Despierta Quisqueya

Muere Cristóbal Díaz Ayala: el hombre que rescató siglos de música cubana deja un legado irrepetible

Cristóbal Díaz Ayala
Su interés por la documentación musical surgió en la juventud. (Foto © Rosa Marquetti – Facebook)

El investigador y coleccionista cubano Cristóbal Díaz Ayala, considerado una referencia clave en la historia sonora de la isla, falleció este martes a los 96 años en San Juan, Puerto Rico, donde residía desde 1960 tras salir de Cuba. La noticia la confirmó el medio especializado Zona Cero.

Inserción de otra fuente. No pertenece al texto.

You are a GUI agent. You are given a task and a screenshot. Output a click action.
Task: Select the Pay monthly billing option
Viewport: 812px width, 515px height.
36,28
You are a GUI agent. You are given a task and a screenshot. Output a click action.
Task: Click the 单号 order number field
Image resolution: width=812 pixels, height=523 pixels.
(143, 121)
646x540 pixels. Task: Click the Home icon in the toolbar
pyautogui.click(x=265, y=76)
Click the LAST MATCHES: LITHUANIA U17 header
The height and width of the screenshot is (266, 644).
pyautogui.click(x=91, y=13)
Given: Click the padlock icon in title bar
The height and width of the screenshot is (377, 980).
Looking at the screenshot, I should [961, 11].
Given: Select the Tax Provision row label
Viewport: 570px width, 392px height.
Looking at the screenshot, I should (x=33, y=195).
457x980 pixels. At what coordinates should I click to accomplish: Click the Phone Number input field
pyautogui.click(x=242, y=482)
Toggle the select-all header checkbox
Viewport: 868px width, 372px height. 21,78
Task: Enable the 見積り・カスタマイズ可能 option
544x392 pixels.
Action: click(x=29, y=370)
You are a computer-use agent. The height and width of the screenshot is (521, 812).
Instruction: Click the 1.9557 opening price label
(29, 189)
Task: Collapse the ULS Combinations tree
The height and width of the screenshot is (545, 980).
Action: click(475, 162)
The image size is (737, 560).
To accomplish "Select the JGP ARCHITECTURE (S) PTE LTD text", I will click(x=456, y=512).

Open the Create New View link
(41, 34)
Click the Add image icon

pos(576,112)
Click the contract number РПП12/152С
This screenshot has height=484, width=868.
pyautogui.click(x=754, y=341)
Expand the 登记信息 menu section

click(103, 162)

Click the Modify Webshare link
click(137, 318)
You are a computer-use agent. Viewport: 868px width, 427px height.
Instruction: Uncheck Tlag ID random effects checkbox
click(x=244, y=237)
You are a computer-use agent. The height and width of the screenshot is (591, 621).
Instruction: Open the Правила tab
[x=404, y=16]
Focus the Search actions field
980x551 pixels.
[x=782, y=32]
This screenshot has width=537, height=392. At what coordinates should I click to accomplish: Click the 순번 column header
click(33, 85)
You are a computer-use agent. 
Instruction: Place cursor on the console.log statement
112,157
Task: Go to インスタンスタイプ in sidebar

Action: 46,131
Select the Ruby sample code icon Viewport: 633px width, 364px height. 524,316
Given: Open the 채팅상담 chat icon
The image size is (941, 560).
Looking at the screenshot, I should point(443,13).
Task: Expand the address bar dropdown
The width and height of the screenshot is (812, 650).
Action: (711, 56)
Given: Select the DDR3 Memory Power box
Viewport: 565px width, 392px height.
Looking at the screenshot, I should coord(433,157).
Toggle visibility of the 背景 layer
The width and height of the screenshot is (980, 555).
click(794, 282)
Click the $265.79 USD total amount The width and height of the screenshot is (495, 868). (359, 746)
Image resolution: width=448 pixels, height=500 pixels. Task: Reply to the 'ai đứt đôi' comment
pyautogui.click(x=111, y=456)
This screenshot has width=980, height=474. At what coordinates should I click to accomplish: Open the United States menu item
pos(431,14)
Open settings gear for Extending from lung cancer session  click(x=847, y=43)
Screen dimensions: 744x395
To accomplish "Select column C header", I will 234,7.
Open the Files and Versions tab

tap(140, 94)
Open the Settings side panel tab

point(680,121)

Nacido el 20 de junio de 1930 en el municipio habanero del Cerro, Díaz Ayala desarrolló desde temprano una formación académica amplia. Ingresó en 1947 a la Universidad de La Habana, donde cursó simultáneamente Derecho y Ciencias Sociales, carreras que concluyó en 1953.

Más tarde amplió su perfil con estudios de periodismo. Esa base le permitió articular un trabajo investigativo riguroso que lo llevó a convertirse en una autoridad en música latinoamericana.

Su interés por la documentación musical surgió en la juventud. A los 18 años, la lectura de Le hot jazz, uno de los primeros estudios serios sobre ese género, marcó su rumbo. En una entrevista recordó que ese texto incluía resúmenes discográficos que despertaron su curiosidad.

“Las grabaciones le dan aceptación social a la música. El disco primero y luego la radio ayudaron a que la música popular cobrara importancia”, explicó.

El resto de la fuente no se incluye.